Het detentiesysteem is op zichzelf dehumaniserend, want je berooft mensen van hun vrijheid, ook al zijn daar goede redenen voor. Het gaat hier om mensen die een misdrijf hebben gepleegd, met vaak grote gevolgen voor anderen. Maar ook voor hen zelf. De uitdaging is “om de detentie zoveel mogelijk op humane wijze vorm te geven” (p. 14) en daar dragen geestelijk verzorgers, samen met anderen, aan bij. Zij helpen gedetineerden bij het ‘terugvinden van de eigen menselijkheid’, zoals een islamitisch geestelijk verzorger het fraai formuleert.
In dit boekje wordt een inkijk gegeven in de verscheidenheid van geestelijke verzorging in deze bijzondere context. Er zijn bijdragen vanuit verschillende levensbeschouwelijke tradities, die ieder voor zich de waarde van humaniteit proberen hoog te houden. In verschillende bijdragen wordt gereflecteerd op wat er in geestelijke verzorging in deze specifieke situatie precies gebeurt.

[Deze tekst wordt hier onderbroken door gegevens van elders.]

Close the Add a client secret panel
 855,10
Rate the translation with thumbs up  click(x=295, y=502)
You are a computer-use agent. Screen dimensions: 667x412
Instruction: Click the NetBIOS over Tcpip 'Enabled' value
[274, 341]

Oud-justitieaalmoezenier Bert Simons haalt terugblikkend op zijn carrière enkele praktijkvoorbeelden aan, waarin sprake is van een moreel ongemak. Hij maakt met de filosoof Paul van Tongeren graag een onderscheid tussen morele problemen en ethische dilemma’s. Dat laatste is vaak te zwaar en te dualistisch (zwart-wit) en niet echt helpend in de praktijk. Er zijn in moeilijke situaties altijd meer handelingsmogelijkheden. Het vraagt geduld, openheid en kwetsbaarheid om deze te verkennen, ook met anderen, hoewel dat niet altijd in iedere situatie kan.

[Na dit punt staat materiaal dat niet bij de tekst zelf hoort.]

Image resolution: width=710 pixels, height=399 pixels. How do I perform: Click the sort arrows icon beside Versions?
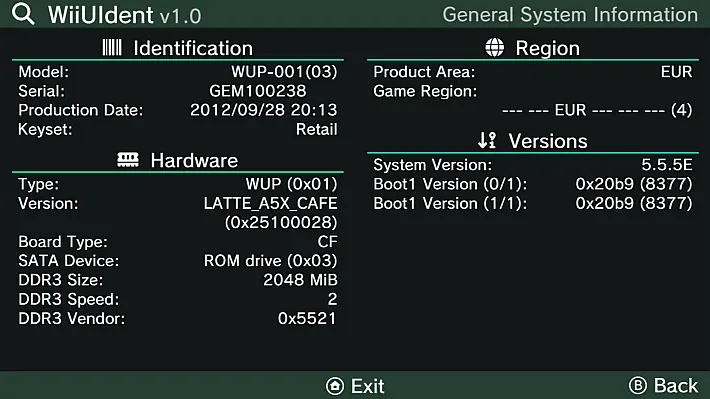pyautogui.click(x=487, y=140)
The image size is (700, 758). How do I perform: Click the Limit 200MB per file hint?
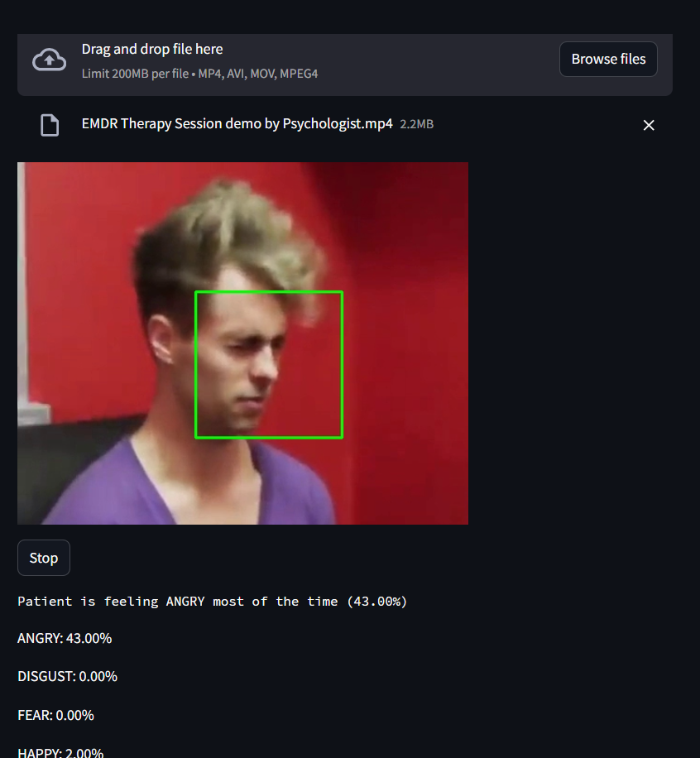[x=199, y=74]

Moreel ongemak bespreken, is volgens Simons een belangrijke taak voor geestelijk verzorgers. Hij pleit voor een prudentie-in-de-situatie en laat met enkele voorbeelden zien hoe hij daar zelf mee te maken heeft gehad.

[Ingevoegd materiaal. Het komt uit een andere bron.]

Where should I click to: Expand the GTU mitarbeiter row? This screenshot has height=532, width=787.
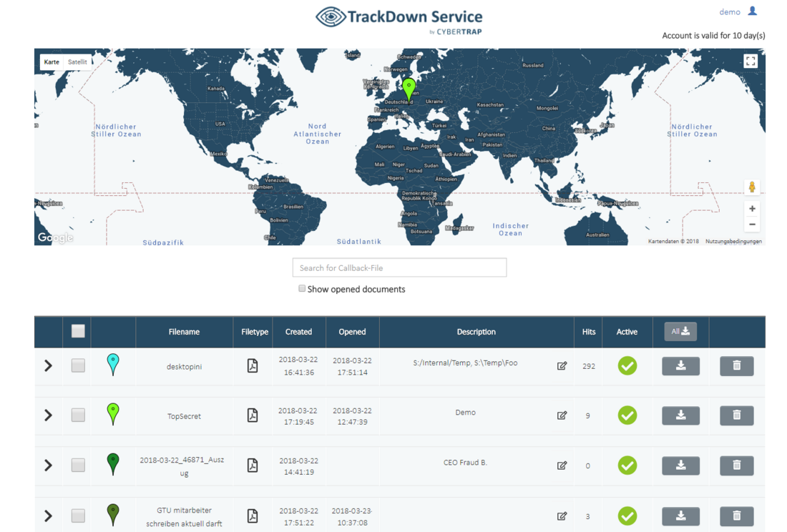click(48, 516)
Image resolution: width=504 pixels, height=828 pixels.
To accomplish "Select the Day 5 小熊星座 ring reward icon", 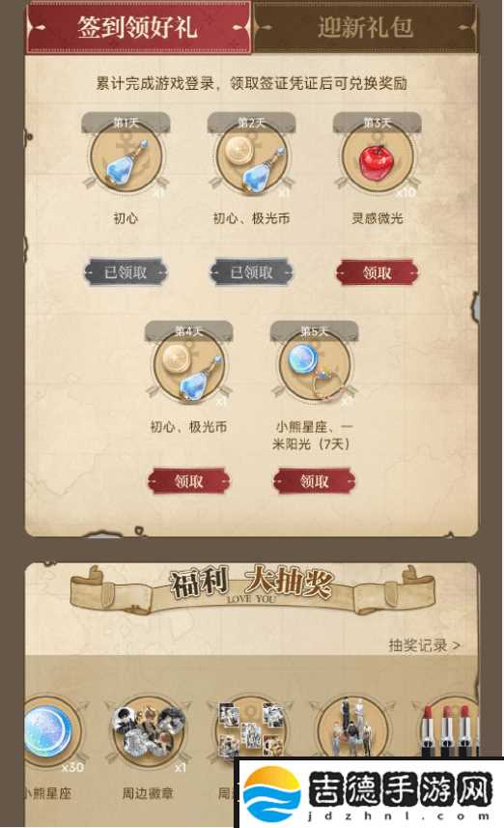I will tap(315, 365).
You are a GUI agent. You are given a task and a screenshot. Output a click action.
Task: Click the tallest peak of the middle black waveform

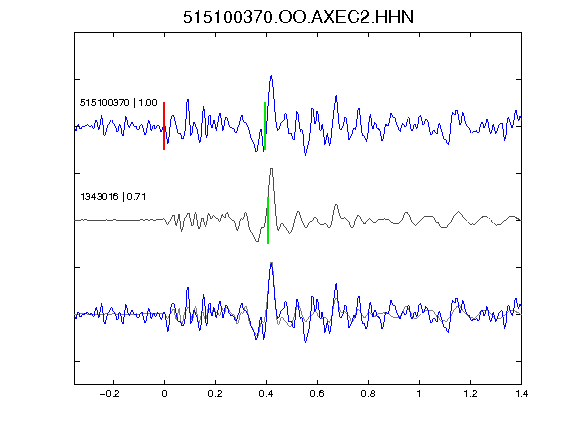tap(271, 169)
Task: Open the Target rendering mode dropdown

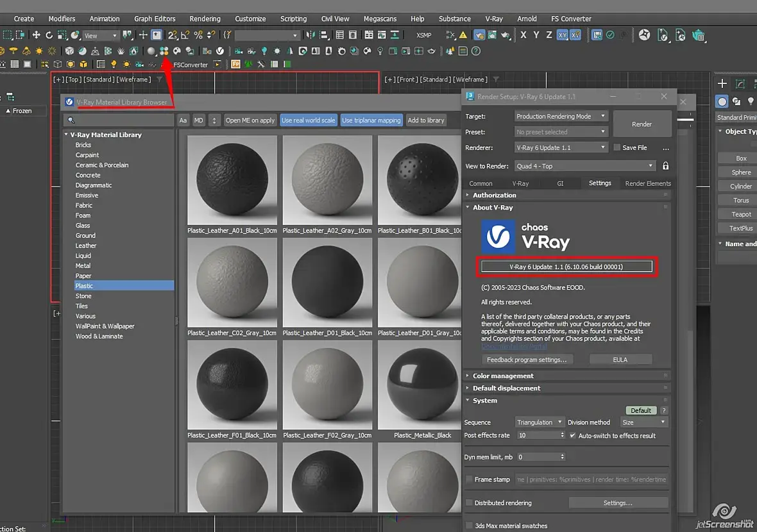Action: pyautogui.click(x=561, y=117)
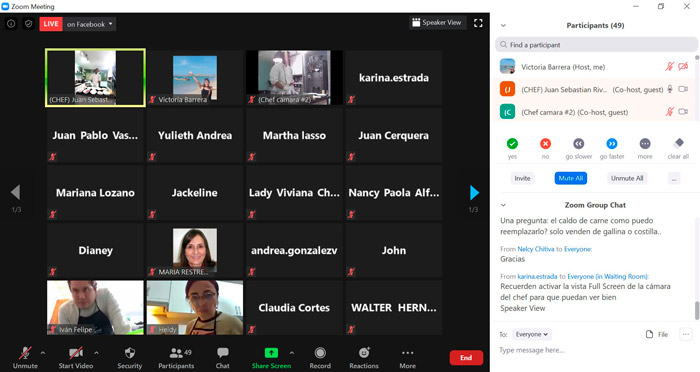Click the Record icon in toolbar
Viewport: 700px width, 372px height.
320,353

Interessant is ook de bijdrage van justitiepredikant Ben van Veen die promoveerde op een studie naar ‘detextificatie’. Geestelijk verzorgers zijn academici en opgeleid in een woord-cultuur, getraind in het omgaan met (heilige) teksten. Maar de doelgroep is vaak niet of beperkt geletterd. Het is belangrijk om je daarvan bewust te zijn en te zoeken naar andere vormen voor (rituele) bijeenkomsten met gedetineerden. Hij laat zien hoe dat in de praktijk werkt bij de voorbereiding van een preek:
“Door detextificatie vindt de voorbereiding hoofdzakelijk plaats in het actuele gesprek met de uiteindelijke hoorders. Er vindt een democratisering van het verstaansproces rond de tekst plaats. Het is niet meer de inbreng van de academisch geschoolde spreker (…), maar de ervaringen van de hoorders gaan de doorslag geven. Op deze manier zet ik, als geestelijk verzorger, mijn ‘hoofd’ in (…) om te zoeken en komen tot contact vanuit het ‘hart’ met de anderen” (pp. 95-96).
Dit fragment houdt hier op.